**Passage provided**.
-- Opening Marker --

December 12, 2016
If you tune into a TV show called “The Exorcist,” you expect to hear your fair share of strange voices. But the most surprising sound for Philly music fans came – not in the form of a demonic growl or a Satanic roar – but via the unmistakable tones of Honus Honus last month.
“Santa Monica,” a tune from the Man Man founder/frontman’s new solo debut "Use Your Delusion," blasted from a car stereo in the opening minutes of the Fox series’ third episode as a pair of ill-fated characters engaged in some front seat flirtation.
It turns out Mr. Honus had an “in” with the show. Using his other name, Ryan Kattner, he currently serves as music supervisor for the network adaptation of the horror classic. Surprisingly, given the subject matter, that’s mostly entailed placing deep-cut northern soul tracks rather than jump-scare cues, but given his history of singing, “Will you harness the 666?” (on Man Man’s “End Boss”) or posing as a corpse at the Louvre on Instagram, the show still seems a good fit.
Kattner made his way back home to Philly last month, when he celebrated the album’s release at the Boot & Saddle on South Broad Street with his “completely impractical” six-piece band and mariachi outfits made by the same couturier who outfitted “Three Amigos” (not to mention “Beverly Hills Chihuahua.”)
“I guess you do get back the energy that you put out into the universe,” Kattner said over the phone from his car, somewhere in Los Angeles recently.
“That being said, I probably should have put out the kind of energy that would have gotten me an endless bank account and an island somewhere instead of 666 and dead bodies. But where’s the fun in that?”

-- Closing Marker --

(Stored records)
-- Opening Marker --

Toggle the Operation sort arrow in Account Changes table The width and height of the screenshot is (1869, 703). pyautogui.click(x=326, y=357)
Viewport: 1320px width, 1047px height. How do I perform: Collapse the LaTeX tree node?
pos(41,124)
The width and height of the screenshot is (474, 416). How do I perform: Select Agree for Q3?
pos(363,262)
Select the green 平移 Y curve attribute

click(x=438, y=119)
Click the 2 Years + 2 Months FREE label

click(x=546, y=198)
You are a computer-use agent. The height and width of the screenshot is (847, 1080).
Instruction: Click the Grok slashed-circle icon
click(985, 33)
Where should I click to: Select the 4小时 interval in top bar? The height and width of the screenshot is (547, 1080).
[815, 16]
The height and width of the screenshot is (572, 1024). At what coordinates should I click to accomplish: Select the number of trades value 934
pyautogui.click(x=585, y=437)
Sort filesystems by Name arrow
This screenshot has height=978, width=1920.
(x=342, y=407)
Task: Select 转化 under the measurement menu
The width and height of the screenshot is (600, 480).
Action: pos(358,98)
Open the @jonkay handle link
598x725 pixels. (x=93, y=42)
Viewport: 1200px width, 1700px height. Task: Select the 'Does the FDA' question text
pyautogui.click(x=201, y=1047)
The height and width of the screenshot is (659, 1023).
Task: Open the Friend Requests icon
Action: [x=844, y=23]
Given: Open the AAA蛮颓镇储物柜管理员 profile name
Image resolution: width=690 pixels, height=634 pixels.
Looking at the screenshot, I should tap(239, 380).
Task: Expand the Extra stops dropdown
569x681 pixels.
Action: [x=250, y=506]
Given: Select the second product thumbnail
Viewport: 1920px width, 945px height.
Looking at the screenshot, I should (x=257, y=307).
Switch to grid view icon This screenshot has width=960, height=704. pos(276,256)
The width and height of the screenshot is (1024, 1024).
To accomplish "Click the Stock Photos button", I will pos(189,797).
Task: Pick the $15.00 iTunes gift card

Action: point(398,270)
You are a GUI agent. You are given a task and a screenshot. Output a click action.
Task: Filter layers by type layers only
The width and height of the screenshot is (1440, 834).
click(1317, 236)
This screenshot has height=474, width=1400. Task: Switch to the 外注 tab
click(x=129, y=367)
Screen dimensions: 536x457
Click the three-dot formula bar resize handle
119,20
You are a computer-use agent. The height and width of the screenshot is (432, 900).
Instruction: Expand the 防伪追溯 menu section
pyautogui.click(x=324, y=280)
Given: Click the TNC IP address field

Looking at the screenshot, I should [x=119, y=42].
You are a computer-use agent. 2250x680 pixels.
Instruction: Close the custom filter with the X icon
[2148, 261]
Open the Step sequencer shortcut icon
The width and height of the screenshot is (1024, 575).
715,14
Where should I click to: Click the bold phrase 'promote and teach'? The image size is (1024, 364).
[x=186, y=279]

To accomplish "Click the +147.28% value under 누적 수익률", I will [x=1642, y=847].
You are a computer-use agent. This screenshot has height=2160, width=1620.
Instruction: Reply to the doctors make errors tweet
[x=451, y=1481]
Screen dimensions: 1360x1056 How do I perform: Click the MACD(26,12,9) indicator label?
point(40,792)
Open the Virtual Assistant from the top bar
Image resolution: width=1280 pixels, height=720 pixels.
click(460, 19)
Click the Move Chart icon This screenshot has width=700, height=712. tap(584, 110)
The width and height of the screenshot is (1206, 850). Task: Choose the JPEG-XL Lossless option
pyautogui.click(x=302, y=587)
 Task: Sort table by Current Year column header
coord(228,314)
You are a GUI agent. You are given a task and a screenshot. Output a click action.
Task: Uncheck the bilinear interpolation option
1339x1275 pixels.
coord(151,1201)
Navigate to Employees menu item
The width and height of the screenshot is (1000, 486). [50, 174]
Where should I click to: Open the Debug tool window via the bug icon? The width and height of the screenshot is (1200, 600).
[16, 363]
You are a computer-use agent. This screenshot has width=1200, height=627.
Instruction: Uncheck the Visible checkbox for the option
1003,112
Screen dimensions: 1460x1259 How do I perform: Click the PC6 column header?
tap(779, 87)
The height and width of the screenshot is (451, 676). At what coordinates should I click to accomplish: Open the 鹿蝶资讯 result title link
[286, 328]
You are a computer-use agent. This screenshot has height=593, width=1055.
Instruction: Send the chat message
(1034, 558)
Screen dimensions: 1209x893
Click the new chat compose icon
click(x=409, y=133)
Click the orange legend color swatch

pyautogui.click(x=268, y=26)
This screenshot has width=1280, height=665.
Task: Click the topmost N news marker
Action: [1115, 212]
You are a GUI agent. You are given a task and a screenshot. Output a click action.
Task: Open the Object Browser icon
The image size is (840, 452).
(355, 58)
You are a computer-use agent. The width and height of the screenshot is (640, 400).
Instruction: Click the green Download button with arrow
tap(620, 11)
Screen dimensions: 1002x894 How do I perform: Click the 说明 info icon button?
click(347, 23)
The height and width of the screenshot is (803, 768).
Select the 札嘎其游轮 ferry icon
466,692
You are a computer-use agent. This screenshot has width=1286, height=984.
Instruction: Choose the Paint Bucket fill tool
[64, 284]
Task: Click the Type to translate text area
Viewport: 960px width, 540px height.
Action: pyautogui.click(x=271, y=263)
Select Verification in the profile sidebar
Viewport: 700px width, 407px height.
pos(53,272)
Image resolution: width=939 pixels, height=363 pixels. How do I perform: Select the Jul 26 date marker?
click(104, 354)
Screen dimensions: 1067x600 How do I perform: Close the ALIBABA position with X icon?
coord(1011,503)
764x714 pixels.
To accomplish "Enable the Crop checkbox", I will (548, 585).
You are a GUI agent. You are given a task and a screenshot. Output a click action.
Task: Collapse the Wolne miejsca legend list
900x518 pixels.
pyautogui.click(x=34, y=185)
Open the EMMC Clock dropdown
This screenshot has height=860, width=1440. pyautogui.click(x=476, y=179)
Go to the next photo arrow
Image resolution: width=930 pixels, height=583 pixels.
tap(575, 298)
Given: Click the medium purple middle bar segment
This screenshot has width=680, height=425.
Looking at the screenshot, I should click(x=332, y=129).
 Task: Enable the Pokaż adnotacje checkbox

-- Closing Marker --

**What to work on**.
[1] Please return the part of the Honus Honus article starting at "December 12, 2016" and ending at "Honus last month.".
[2] According to the Honus Honus article, where did Kattner celebrate the release of his album in Philly?

**Exercise solutions**.
[1]
December 12, 2016
If you tune into a TV show called “The Exorcist,” you expect to hear your fair share of strange voices. But the most surprising sound for Philly music fans came – not in the form of a demonic growl or a Satanic roar – but via the unmistakable tones of Honus Honus last month.

[2] At the Boot & Saddle on South Broad Street.